I lightly sanded the whole stove, wiped it down with a damp rag and used a 1.5" brush (because that's what I had) to lay on a nice even coat.  It turned out great!!  The stove looks brand new.  
I waited a couple hours for the paint to dry, opened some windows and then fired it up.  We had some fumes that were cleared with a fan in the window.  Plan on having the windows open for a few hours while the paint cures.
Stove is burning right now and there's a little odor, but I don't think it's too bad.

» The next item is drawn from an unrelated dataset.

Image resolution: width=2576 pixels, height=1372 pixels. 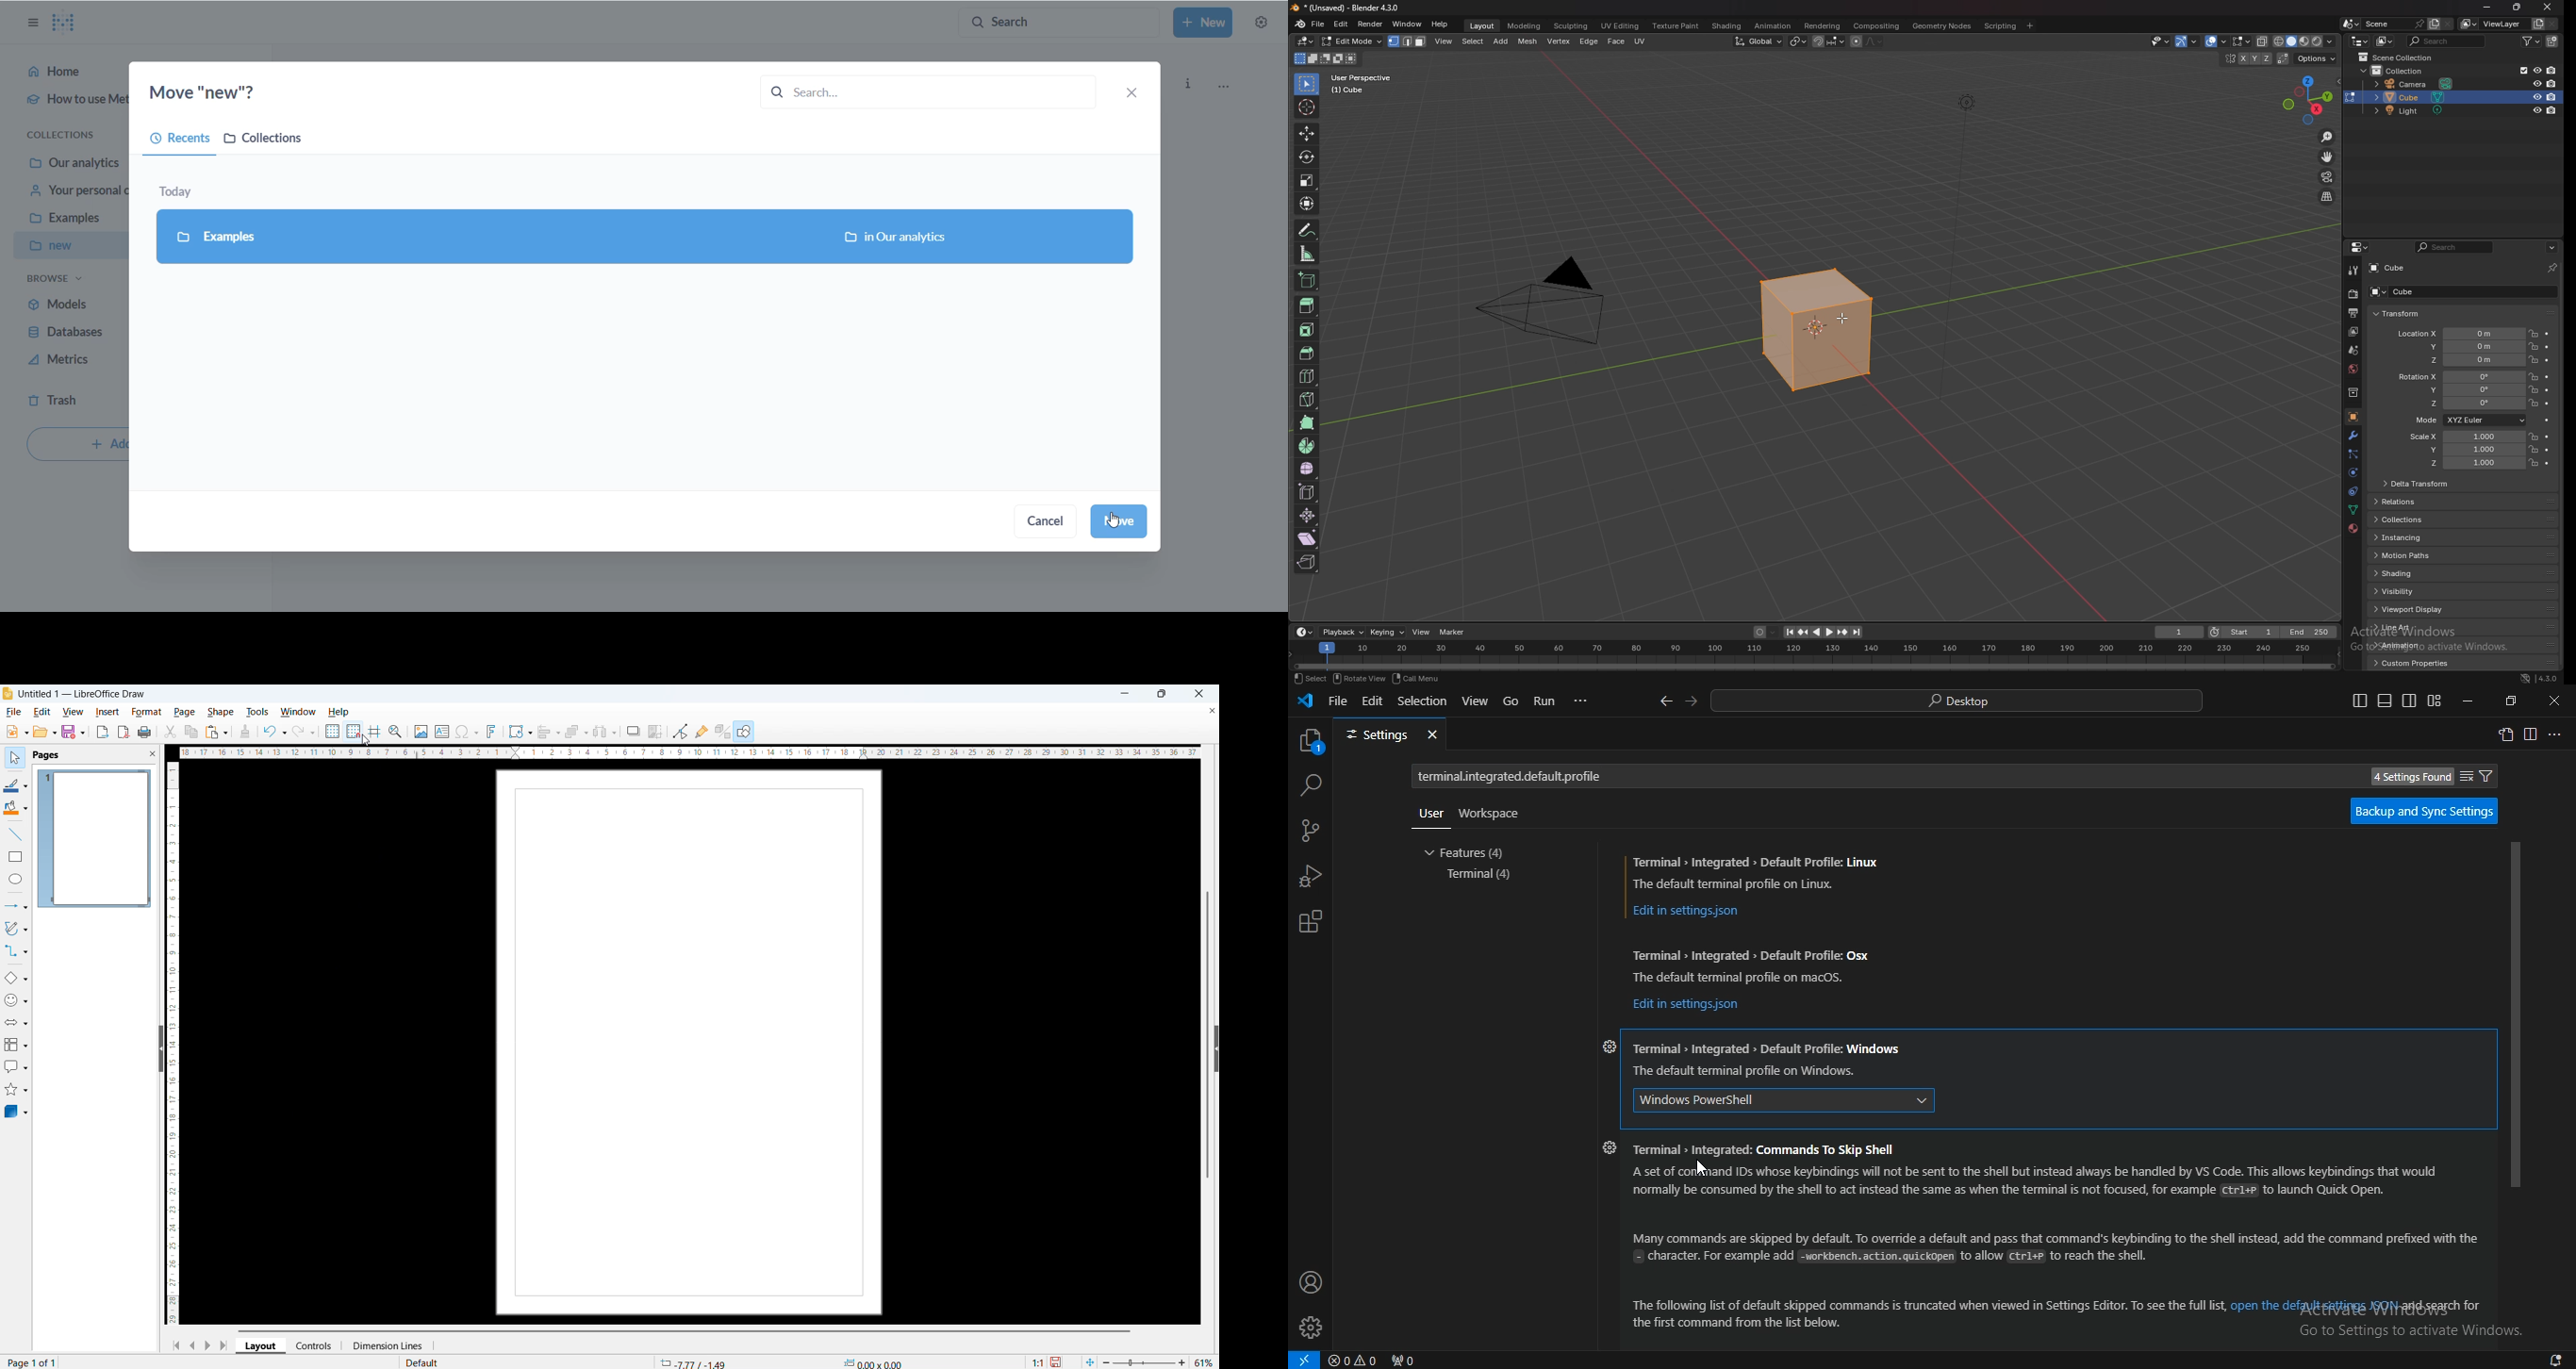 What do you see at coordinates (2352, 510) in the screenshot?
I see `data` at bounding box center [2352, 510].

I was leary of using a brush, but the paint leveled nicely and left no (brush) marks.  And from reading some of the previous posts, I'm glad I didn't hump that thing outside and spray it.






			
				Burn-1 said:
			
		

> I have an Englander 30 that I am repainting where there was some minor rust. I was lucky to get the manpower to get it in my basement and would rather not hassle my friends to help me move it outside to paint and then move it back. I don't have a respirator so spray painting it in my basement is out of the question and I would rather not use stove blacking.
> 
> I see that there is a brush-on high temp paint. If anyone has used it and can recommend any tips, brush size and brush type or any other advice I would appreciate the counsel. Thanks.